◆ Excerpted text ◆
--- START ---

The California Air Pollution Control Officers Association Toxics Committee Report - This 1997 report is a comprehensive analysis of the steps that must be taken to reduce levels of toxic volatiles, like benzene, escaping from gas station tanks, pumps, etc. NOTE: This article (like the Chinese study cited above) does not address the exhaust from cars waiting, with engines idling, to fuel-up; nor does it (or the Chinese study) cover non-volatile pollutants (like the microfine particles that recent EPA rulings - cited at the top of this listing - address) which cause health risks other than, or in addition to, those caused by VOCs.
AIR QUALITY AND LAND USE HANDBOOK: A COMMUNITY HEALTH PERSPECTIVE - In 2005 the California Environmental Protection Agency of the California Air Resources Board published this document, which is still used by many locales to guide judgements as to air quality risks connected with various land use policies. We urge you to look at the Summary and the specific recommendations. In particular, this study is most often used to justify decisions (such as the one made when Montgomery County Council passed the modified version of ZTA 12-07) to require a buffer zone of 300 feet between large gas stations and 'sensitive land uses'. What is not usually recognized is that the gas station that Costco proposes to site in Westfield Wheaton Mall is a mega gas station (some use the term hyper gas station): it will be dispensing nearly 4 times as much gas as what this California study defined as a large gas station. That is why the original version of ZTA 12-07 stipulated a 1000 foot buffer and why citizen activists were so disappointed when the Council capitulated to Costco's (and the County Executive's) pressure and reduced the buffer zone to only 300 feet.

--- END ---

[Records from a collection]
--- START ---

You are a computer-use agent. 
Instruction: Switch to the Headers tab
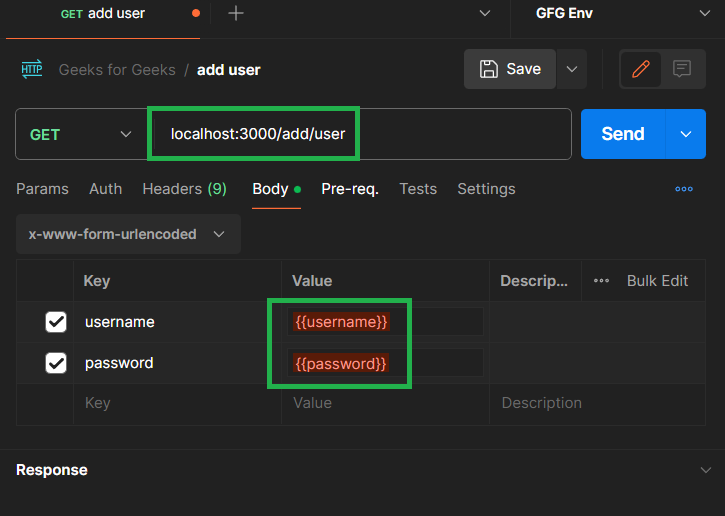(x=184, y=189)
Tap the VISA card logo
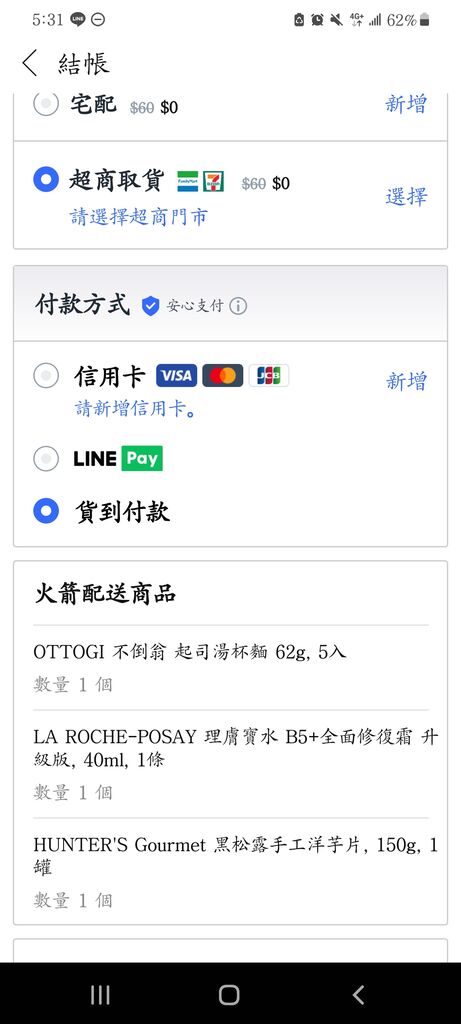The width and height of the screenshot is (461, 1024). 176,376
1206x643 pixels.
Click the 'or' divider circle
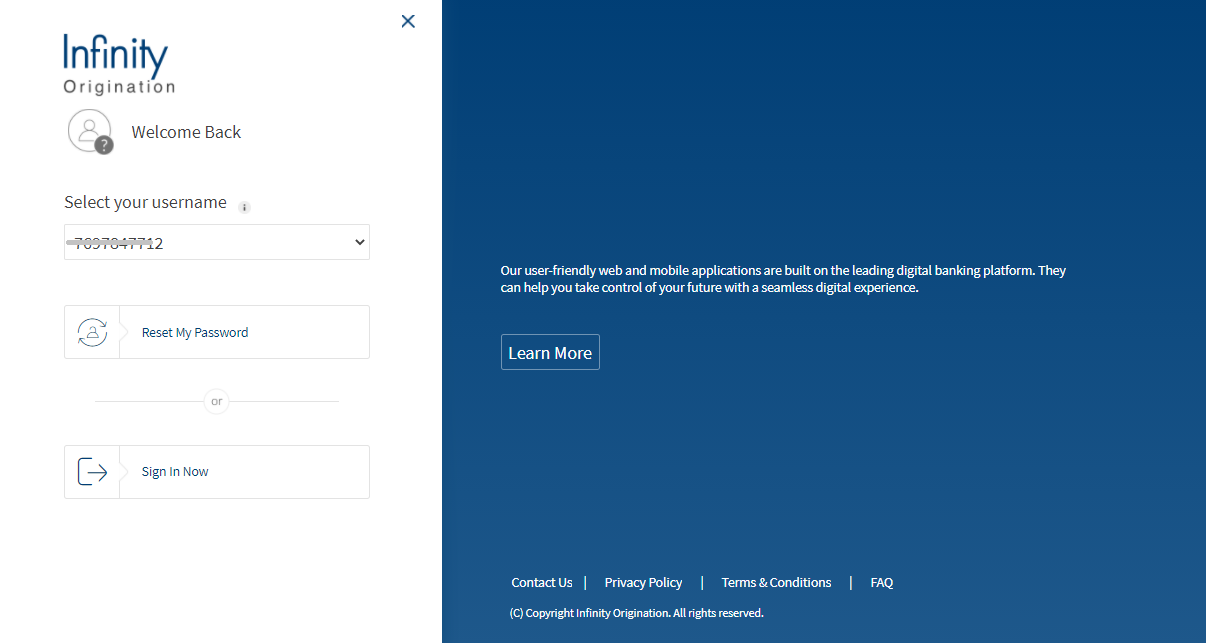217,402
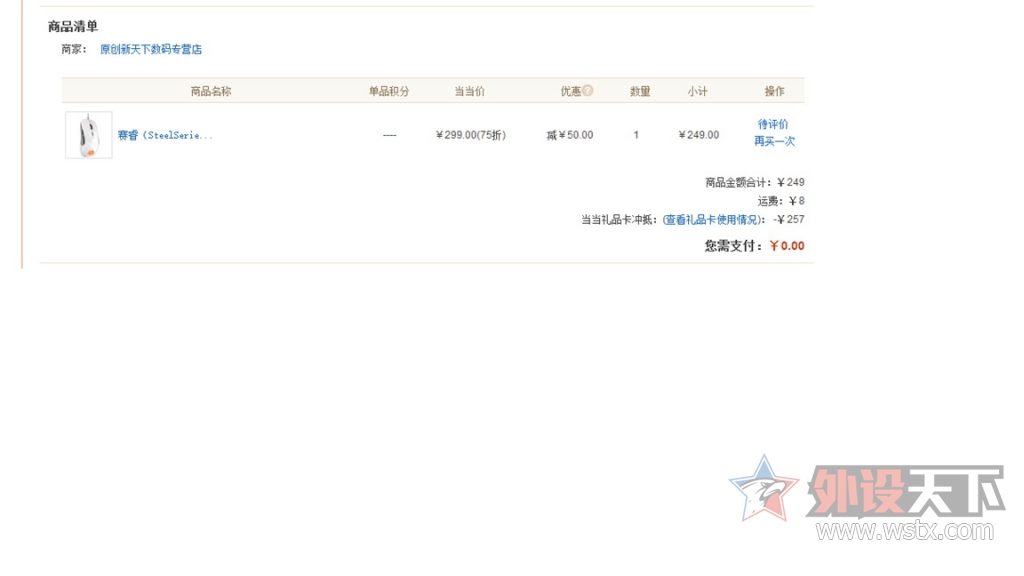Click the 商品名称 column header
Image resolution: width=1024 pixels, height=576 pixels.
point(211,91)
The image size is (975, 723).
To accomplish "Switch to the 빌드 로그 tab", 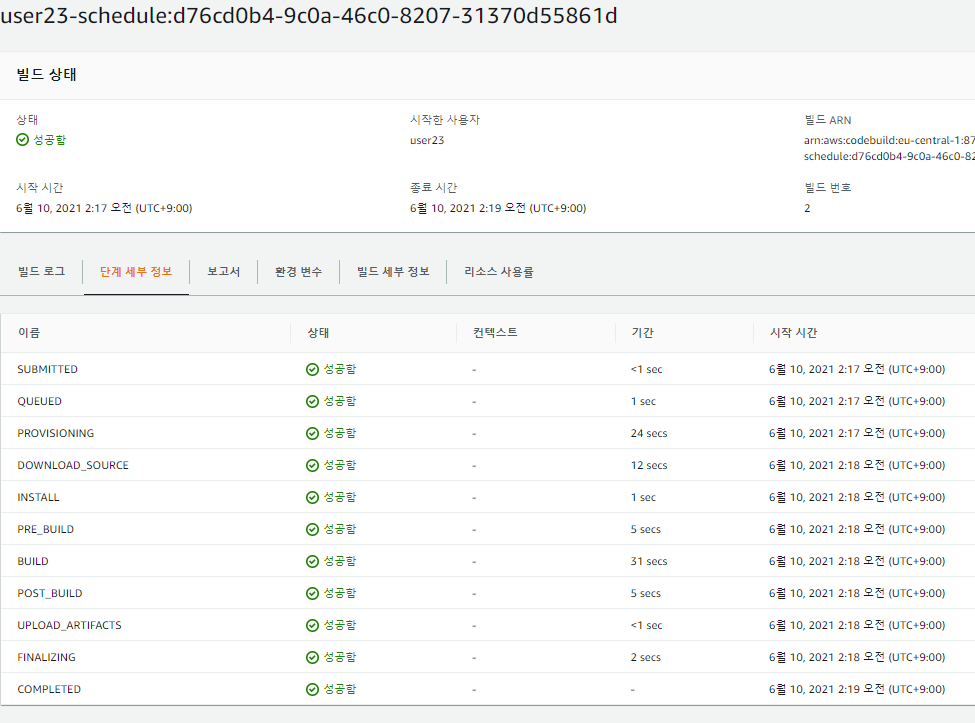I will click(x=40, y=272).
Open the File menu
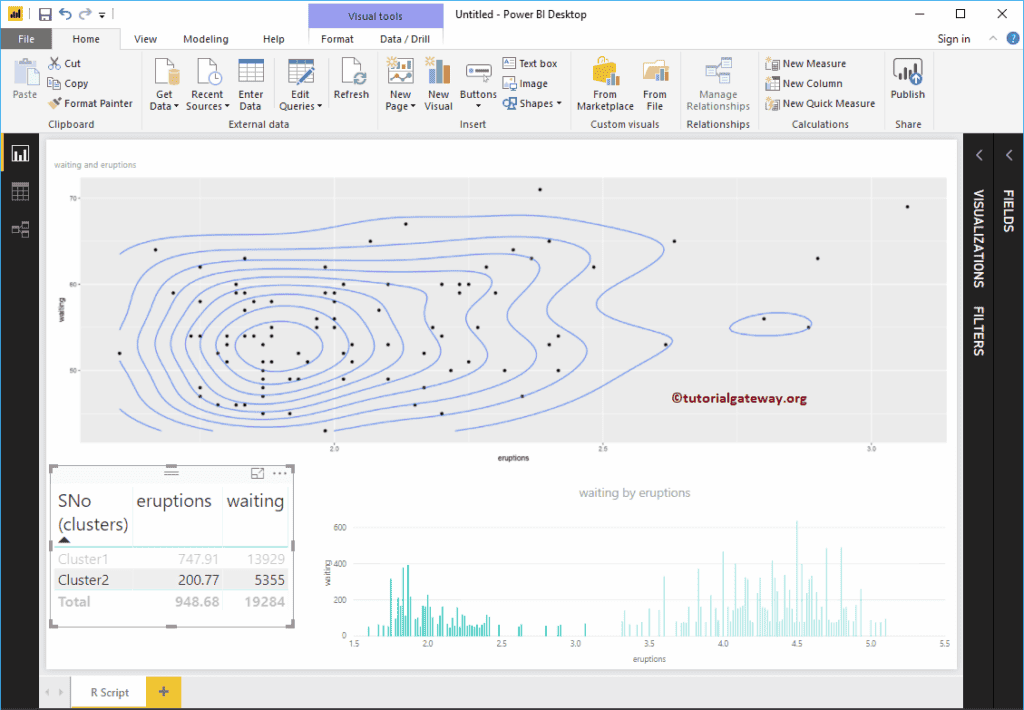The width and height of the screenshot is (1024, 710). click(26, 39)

--- END ---

◆ Work order A ◆
Answer these from the passage on gas station air quality:
(i) In what year was the California Air Pollution Control Officers Association Toxics Committee report issued?
(ii) What buffer distance did the original version of ZTA 12-07 stipulate?
(iii) Roughly how many times as much gas will the proposed Costco station dispense compared with what the California study defined as a large gas station?
◆ Work order B ◆
Please return the part of the passage on gas station air quality starting with "The California Air Pollution" and going on through "caused by VOCs.".
The entries are separate material with no connection to the passage on gas station air quality.

◆ Answer area A ◆
(i) 1997
(ii) 1000 feet
(iii) Nearly 4 times as much

◆ Answer area B ◆
The California Air Pollution Control Officers Association Toxics Committee Report - This 1997 report is a comprehensive analysis of the steps that must be taken to reduce levels of toxic volatiles, like benzene, escaping from gas station tanks, pumps, etc. NOTE: This article (like the Chinese study cited above) does not address the exhaust from cars waiting, with engines idling, to fuel-up; nor does it (or the Chinese study) cover non-volatile pollutants (like the microfine particles that recent EPA rulings - cited at the top of this listing - address) which cause health risks other than, or in addition to, those caused by VOCs.